*Stated exercise*. Give the part of the records that opens with the line containing "Task: Open the help tip beside 定速推送" and closes at the end of the records as a JSON list of strings, one string per line, leaving out blank lines.

*Supplied records*.
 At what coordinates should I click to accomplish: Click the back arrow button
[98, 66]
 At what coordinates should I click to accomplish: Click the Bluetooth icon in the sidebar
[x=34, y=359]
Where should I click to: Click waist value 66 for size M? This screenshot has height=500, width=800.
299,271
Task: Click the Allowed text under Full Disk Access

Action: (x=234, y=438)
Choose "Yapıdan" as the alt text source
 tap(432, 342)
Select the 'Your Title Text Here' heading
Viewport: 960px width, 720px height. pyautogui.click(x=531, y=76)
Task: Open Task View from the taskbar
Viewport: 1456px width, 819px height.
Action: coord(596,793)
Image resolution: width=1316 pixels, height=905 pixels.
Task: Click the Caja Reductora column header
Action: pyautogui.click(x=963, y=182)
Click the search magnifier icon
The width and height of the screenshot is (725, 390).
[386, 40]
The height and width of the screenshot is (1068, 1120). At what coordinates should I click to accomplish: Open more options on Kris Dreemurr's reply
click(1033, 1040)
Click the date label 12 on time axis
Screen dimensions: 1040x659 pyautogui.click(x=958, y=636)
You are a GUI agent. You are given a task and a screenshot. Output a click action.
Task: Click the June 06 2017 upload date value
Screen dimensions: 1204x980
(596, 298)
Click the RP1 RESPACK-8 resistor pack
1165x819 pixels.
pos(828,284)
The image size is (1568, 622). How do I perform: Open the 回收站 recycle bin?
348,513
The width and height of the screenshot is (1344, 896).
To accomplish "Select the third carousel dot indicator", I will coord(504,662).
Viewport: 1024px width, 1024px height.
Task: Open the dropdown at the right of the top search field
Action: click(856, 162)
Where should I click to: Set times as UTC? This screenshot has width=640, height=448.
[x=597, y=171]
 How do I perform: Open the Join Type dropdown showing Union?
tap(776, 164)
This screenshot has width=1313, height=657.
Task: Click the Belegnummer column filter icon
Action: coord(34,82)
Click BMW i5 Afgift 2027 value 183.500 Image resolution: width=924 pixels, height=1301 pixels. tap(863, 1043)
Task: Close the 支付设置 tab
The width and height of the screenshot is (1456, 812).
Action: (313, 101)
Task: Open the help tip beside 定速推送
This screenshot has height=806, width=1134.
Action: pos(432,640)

*Task output*.
[
  "Task: Open the help tip beside 定速推送",
  "This screenshot has height=806, width=1134.",
  "Action: pos(432,640)"
]